Collection entries
--*--

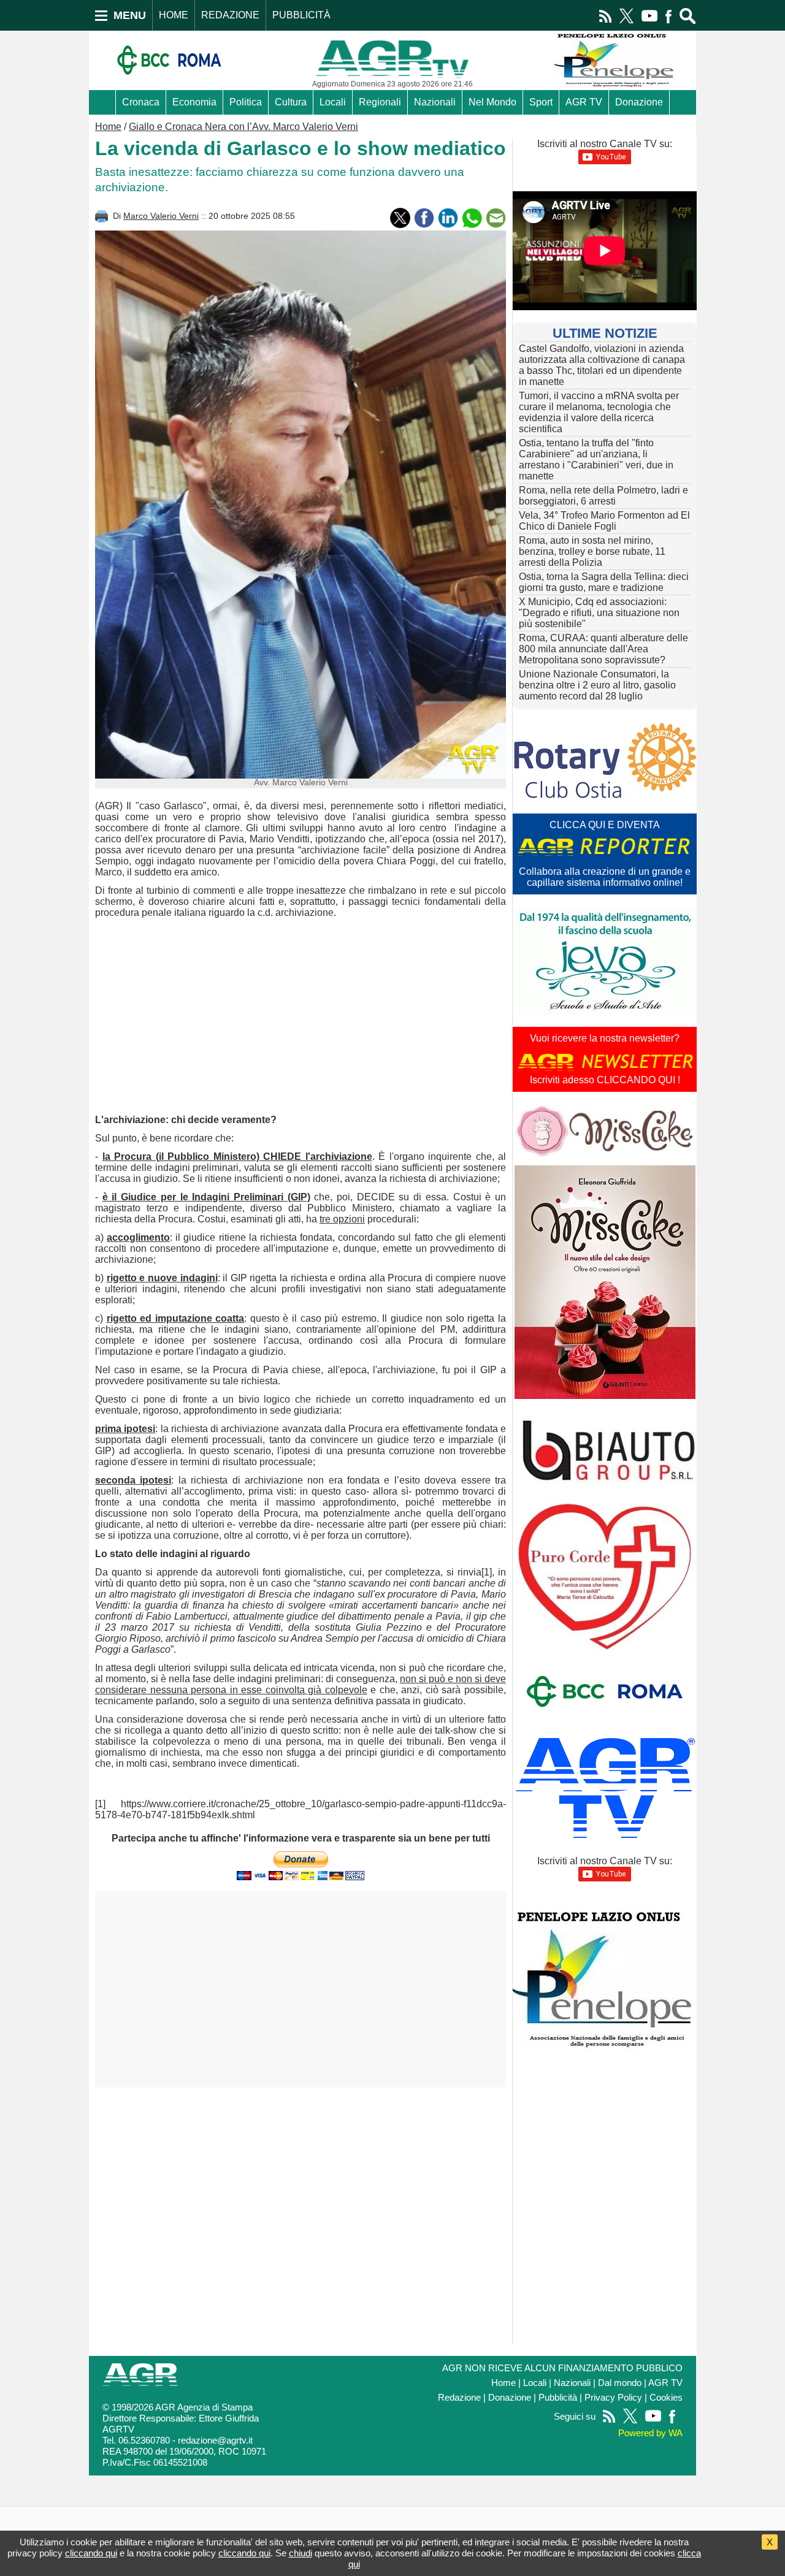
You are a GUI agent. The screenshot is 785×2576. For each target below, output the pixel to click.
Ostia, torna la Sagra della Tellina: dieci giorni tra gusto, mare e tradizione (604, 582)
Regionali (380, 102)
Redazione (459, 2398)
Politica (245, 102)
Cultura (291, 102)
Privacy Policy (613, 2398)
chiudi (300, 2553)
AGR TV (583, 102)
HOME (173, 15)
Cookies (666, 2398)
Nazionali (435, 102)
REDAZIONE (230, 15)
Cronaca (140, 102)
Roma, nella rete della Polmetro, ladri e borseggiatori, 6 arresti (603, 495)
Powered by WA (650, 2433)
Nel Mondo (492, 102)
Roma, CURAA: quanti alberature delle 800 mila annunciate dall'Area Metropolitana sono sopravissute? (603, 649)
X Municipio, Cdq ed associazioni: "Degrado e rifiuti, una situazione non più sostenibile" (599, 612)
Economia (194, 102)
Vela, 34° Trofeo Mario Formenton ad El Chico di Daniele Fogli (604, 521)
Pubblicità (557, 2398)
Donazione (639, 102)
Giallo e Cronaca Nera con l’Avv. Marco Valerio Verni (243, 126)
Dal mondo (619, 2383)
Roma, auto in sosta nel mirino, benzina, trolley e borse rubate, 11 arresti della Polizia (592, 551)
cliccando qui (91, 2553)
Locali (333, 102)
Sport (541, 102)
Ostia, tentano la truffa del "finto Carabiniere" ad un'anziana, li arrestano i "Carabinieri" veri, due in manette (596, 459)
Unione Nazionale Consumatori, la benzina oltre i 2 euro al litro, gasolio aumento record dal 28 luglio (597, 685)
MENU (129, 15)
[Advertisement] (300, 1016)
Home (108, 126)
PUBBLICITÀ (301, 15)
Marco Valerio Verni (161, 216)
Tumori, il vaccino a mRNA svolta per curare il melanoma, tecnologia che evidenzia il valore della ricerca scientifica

--*--

- WHAT YOU WILL DO: Return all records verbatim and drop the pictures.

- SOLVED EXERCISE:
You are a GUI agent. The screenshot is 785×2576. For each target below, output the pixel to click.
Ostia, torna la Sagra della Tellina: dieci giorni tra gusto, mare e tradizione (604, 582)
Regionali (380, 102)
Redazione (459, 2398)
Politica (245, 102)
Cultura (291, 102)
Privacy Policy (613, 2398)
chiudi (300, 2553)
AGR TV (583, 102)
HOME (173, 15)
Cookies (666, 2398)
Nazionali (435, 102)
REDAZIONE (230, 15)
Cronaca (140, 102)
Roma, nella rete della Polmetro, ladri e borseggiatori, 6 arresti (603, 495)
Powered by WA (650, 2433)
Nel Mondo (492, 102)
Roma, CURAA: quanti alberature delle 800 mila annunciate dall'Area Metropolitana sono sopravissute? (603, 649)
X Municipio, Cdq ed associazioni: "Degrado e rifiuti, una situazione non più sostenibile" (599, 612)
Economia (194, 102)
Vela, 34° Trofeo Mario Formenton ad El Chico di Daniele Fogli (604, 521)
Pubblicità (557, 2398)
Donazione (639, 102)
Giallo e Cronaca Nera con l’Avv. Marco Valerio Verni (243, 126)
Dal mondo (619, 2383)
Roma, auto in sosta nel mirino, benzina, trolley e borse rubate, 11 arresti della Polizia (592, 551)
cliccando qui (91, 2553)
Locali (333, 102)
Sport (541, 102)
Ostia, tentano la truffa del "finto Carabiniere" ad un'anziana, li arrestano i "Carabinieri" veri, due in manette (596, 459)
Unione Nazionale Consumatori, la benzina oltre i 2 euro al litro, gasolio aumento record dal 28 luglio (597, 685)
MENU (129, 15)
[Advertisement] (300, 1016)
Home (108, 126)
PUBBLICITÀ (301, 15)
Marco Valerio Verni (161, 216)
Tumori, il vaccino a mRNA svolta per curare il melanoma, tecnologia che evidenzia il valore della ricerca scientifica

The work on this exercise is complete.